* Your task:
Please output only the lines running from the one that contains "Instruction: Toggle the 基本视图 switch" through the last line of the data below, exactly as they stand, with no pictures.

Stored data entries
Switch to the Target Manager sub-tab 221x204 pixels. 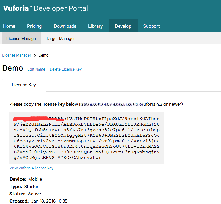pos(60,38)
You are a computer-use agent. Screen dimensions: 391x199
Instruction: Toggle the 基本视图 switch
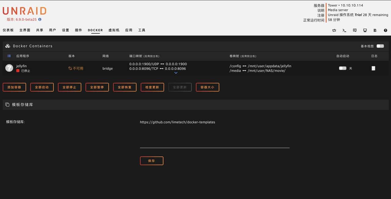click(380, 46)
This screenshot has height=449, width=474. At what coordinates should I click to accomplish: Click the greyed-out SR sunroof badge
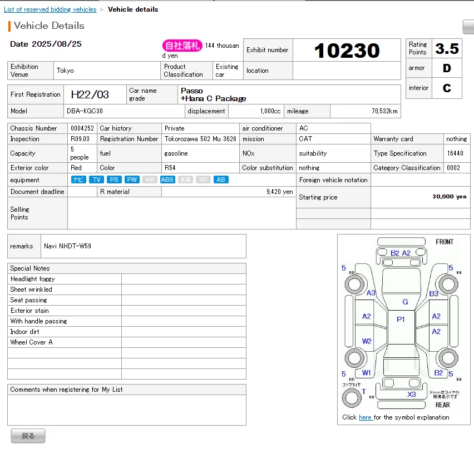tap(204, 179)
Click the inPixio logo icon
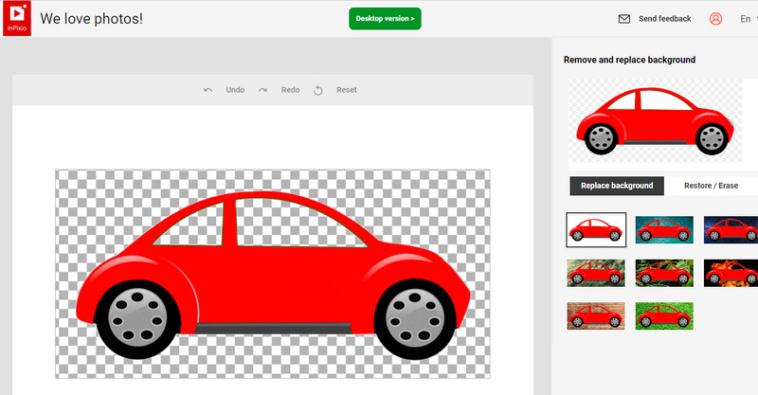This screenshot has height=395, width=758. point(16,18)
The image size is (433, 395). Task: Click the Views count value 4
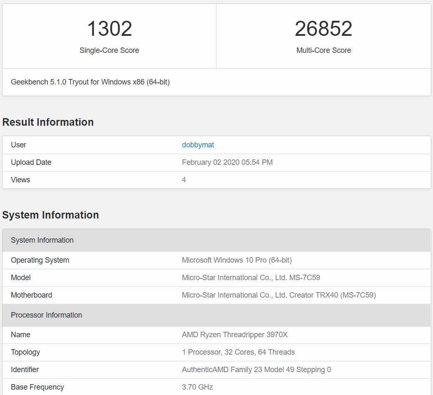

* Exercise response:
Instruction: Toggle the 基本视图 switch
click(380, 46)
This screenshot has height=449, width=474. At what coordinates should I click to accomplish: Click the greyed-out SR sunroof badge
tap(204, 179)
Click the inPixio logo icon
This screenshot has height=395, width=758. point(16,18)
The image size is (433, 395). Task: Click the Views count value 4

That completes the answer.